Stored data:

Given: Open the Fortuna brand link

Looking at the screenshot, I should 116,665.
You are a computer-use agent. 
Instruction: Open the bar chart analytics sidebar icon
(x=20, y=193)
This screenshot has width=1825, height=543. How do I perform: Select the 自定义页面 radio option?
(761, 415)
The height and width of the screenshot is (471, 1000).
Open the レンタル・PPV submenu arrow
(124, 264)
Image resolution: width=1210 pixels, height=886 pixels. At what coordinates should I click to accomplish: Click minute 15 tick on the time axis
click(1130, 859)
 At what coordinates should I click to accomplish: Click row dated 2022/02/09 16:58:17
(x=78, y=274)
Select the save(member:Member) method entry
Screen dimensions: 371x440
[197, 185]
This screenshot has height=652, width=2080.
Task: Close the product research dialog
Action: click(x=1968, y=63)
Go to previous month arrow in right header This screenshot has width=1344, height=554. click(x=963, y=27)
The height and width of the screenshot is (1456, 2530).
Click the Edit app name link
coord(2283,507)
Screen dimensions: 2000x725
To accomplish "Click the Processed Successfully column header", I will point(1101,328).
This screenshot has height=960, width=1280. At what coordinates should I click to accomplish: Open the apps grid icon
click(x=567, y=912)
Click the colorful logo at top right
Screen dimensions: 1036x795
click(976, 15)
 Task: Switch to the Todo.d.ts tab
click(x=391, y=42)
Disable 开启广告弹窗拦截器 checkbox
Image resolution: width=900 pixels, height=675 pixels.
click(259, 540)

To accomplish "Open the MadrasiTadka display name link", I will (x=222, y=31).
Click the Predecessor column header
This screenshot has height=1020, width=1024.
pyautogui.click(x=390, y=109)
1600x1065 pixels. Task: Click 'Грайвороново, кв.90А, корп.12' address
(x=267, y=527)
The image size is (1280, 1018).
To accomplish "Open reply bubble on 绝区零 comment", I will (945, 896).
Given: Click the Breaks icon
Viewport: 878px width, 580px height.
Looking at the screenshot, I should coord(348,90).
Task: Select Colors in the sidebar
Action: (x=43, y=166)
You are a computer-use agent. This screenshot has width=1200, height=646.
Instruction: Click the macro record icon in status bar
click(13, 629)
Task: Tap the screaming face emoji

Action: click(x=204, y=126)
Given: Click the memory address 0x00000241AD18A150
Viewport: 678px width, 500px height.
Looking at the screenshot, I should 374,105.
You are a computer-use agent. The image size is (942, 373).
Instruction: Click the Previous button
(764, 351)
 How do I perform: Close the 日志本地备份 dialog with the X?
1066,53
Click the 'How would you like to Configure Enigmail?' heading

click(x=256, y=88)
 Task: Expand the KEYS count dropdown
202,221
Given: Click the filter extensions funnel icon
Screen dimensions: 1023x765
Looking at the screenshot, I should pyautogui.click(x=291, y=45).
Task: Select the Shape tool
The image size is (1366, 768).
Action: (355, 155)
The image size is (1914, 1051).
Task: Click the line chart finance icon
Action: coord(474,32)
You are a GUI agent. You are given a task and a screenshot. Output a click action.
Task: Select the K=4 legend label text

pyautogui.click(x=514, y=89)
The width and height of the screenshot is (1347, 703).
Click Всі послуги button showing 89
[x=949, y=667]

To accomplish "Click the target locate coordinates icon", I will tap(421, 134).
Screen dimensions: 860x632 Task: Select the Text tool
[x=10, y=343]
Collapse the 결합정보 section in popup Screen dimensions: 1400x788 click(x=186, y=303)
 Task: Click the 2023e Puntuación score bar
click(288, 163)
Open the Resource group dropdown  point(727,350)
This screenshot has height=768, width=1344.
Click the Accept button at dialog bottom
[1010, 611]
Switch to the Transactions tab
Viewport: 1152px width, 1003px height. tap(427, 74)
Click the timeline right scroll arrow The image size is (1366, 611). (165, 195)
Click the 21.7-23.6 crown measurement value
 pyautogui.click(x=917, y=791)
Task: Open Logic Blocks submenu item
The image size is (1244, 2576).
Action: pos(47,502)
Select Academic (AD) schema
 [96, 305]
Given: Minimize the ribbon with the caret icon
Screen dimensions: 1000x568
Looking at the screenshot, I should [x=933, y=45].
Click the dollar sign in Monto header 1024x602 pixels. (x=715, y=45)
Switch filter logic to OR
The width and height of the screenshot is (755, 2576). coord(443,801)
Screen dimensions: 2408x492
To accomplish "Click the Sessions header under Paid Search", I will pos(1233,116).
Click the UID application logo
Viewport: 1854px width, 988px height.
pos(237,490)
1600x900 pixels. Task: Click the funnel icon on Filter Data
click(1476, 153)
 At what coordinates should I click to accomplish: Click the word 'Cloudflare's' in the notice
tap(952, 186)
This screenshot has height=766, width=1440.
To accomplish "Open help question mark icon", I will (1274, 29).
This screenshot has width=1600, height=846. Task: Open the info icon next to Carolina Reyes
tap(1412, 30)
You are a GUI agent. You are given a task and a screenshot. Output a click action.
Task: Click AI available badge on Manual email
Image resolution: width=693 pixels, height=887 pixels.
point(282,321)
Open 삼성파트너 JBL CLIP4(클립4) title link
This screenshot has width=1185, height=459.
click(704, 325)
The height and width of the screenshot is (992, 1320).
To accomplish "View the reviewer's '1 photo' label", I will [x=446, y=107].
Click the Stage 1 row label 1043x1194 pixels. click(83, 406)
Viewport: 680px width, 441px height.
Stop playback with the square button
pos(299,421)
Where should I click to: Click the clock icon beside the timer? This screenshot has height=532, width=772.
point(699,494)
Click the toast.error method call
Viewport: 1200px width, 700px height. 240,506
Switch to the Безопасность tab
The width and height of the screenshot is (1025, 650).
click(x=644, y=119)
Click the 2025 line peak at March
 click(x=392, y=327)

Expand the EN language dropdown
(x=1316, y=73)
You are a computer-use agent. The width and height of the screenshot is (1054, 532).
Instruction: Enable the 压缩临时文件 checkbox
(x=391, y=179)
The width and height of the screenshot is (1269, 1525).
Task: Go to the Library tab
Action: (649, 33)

Prompt: However many lines the data holds, return each one exactly.

Task response:
Given: Open the Fortuna brand link

Looking at the screenshot, I should 116,665.
You are a computer-use agent. 
Instruction: Open the bar chart analytics sidebar icon
(x=20, y=193)
This screenshot has width=1825, height=543. How do I perform: Select the 自定义页面 radio option?
(761, 415)
The height and width of the screenshot is (471, 1000).
Open the レンタル・PPV submenu arrow
(124, 264)
Image resolution: width=1210 pixels, height=886 pixels. At what coordinates should I click to accomplish: Click minute 15 tick on the time axis
click(1130, 859)
 At what coordinates should I click to accomplish: Click row dated 2022/02/09 16:58:17
(x=78, y=274)
Select the save(member:Member) method entry
Screen dimensions: 371x440
[197, 185]
This screenshot has height=652, width=2080.
Task: Close the product research dialog
Action: click(x=1968, y=63)
Go to previous month arrow in right header This screenshot has width=1344, height=554. click(x=963, y=27)
The height and width of the screenshot is (1456, 2530).
Click the Edit app name link
coord(2283,507)
Screen dimensions: 2000x725
To accomplish "Click the Processed Successfully column header", I will point(1101,328).
This screenshot has height=960, width=1280. At what coordinates should I click to accomplish: Open the apps grid icon
click(x=567, y=912)
Click the colorful logo at top right
Screen dimensions: 1036x795
click(976, 15)
 Task: Switch to the Todo.d.ts tab
click(x=391, y=42)
Disable 开启广告弹窗拦截器 checkbox
Image resolution: width=900 pixels, height=675 pixels.
click(259, 540)

To accomplish "Open the MadrasiTadka display name link", I will (x=222, y=31).
Click the Predecessor column header
This screenshot has height=1020, width=1024.
pyautogui.click(x=390, y=109)
1600x1065 pixels. Task: Click 'Грайвороново, кв.90А, корп.12' address
(x=267, y=527)
The image size is (1280, 1018).
To accomplish "Open reply bubble on 绝区零 comment", I will (945, 896).
Given: Click the Breaks icon
Viewport: 878px width, 580px height.
Looking at the screenshot, I should coord(348,90).
Task: Select Colors in the sidebar
Action: (x=43, y=166)
You are a computer-use agent. This screenshot has width=1200, height=646.
Instruction: Click the macro record icon in status bar
click(13, 629)
Task: Tap the screaming face emoji

Action: click(x=204, y=126)
Given: Click the memory address 0x00000241AD18A150
Viewport: 678px width, 500px height.
Looking at the screenshot, I should 374,105.
You are a computer-use agent. The image size is (942, 373).
Instruction: Click the Previous button
(764, 351)
 How do I perform: Close the 日志本地备份 dialog with the X?
1066,53
Click the 'How would you like to Configure Enigmail?' heading

click(x=256, y=88)
 Task: Expand the KEYS count dropdown
202,221
Given: Click the filter extensions funnel icon
Screen dimensions: 1023x765
Looking at the screenshot, I should pyautogui.click(x=291, y=45).
Task: Select the Shape tool
The image size is (1366, 768).
Action: (355, 155)
The image size is (1914, 1051).
Task: Click the line chart finance icon
Action: coord(474,32)
You are a GUI agent. You are given a task and a screenshot. Output a click action.
Task: Select the K=4 legend label text

pyautogui.click(x=514, y=89)
The width and height of the screenshot is (1347, 703).
Click Всі послуги button showing 89
[x=949, y=667]

To accomplish "Click the target locate coordinates icon", I will tap(421, 134).
Screen dimensions: 860x632 Task: Select the Text tool
[x=10, y=343]
Collapse the 결합정보 section in popup Screen dimensions: 1400x788 click(x=186, y=303)
 Task: Click the 2023e Puntuación score bar
click(288, 163)
Open the Resource group dropdown  point(727,350)
This screenshot has height=768, width=1344.
Click the Accept button at dialog bottom
[1010, 611]
Switch to the Transactions tab
Viewport: 1152px width, 1003px height. tap(427, 74)
Click the timeline right scroll arrow The image size is (1366, 611). (165, 195)
Click the 21.7-23.6 crown measurement value
 pyautogui.click(x=917, y=791)
Task: Open Logic Blocks submenu item
The image size is (1244, 2576).
Action: pos(47,502)
Select Academic (AD) schema
 [96, 305]
Given: Minimize the ribbon with the caret icon
Screen dimensions: 1000x568
Looking at the screenshot, I should [x=933, y=45].
Click the dollar sign in Monto header 1024x602 pixels. (x=715, y=45)
Switch filter logic to OR
The width and height of the screenshot is (755, 2576). coord(443,801)
Screen dimensions: 2408x492
To accomplish "Click the Sessions header under Paid Search", I will pos(1233,116).
Click the UID application logo
Viewport: 1854px width, 988px height.
pos(237,490)
1600x900 pixels. Task: Click the funnel icon on Filter Data
click(1476, 153)
 At what coordinates should I click to accomplish: Click the word 'Cloudflare's' in the notice
tap(952, 186)
This screenshot has height=766, width=1440.
To accomplish "Open help question mark icon", I will (1274, 29).
This screenshot has width=1600, height=846. Task: Open the info icon next to Carolina Reyes
tap(1412, 30)
You are a GUI agent. You are given a task and a screenshot. Output a click action.
Task: Click AI available badge on Manual email
Image resolution: width=693 pixels, height=887 pixels.
point(282,321)
Open 삼성파트너 JBL CLIP4(클립4) title link
This screenshot has width=1185, height=459.
click(704, 325)
The height and width of the screenshot is (992, 1320).
To accomplish "View the reviewer's '1 photo' label", I will [x=446, y=107].
Click the Stage 1 row label 1043x1194 pixels. click(83, 406)
Viewport: 680px width, 441px height.
Stop playback with the square button
pos(299,421)
Where should I click to: Click the clock icon beside the timer? This screenshot has height=532, width=772.
point(699,494)
Click the toast.error method call
Viewport: 1200px width, 700px height. 240,506
Switch to the Безопасность tab
The width and height of the screenshot is (1025, 650).
click(x=644, y=119)
Click the 2025 line peak at March
 click(x=392, y=327)

Expand the EN language dropdown
(x=1316, y=73)
You are a computer-use agent. The width and height of the screenshot is (1054, 532).
Instruction: Enable the 压缩临时文件 checkbox
(x=391, y=179)
The width and height of the screenshot is (1269, 1525).
Task: Go to the Library tab
Action: (649, 33)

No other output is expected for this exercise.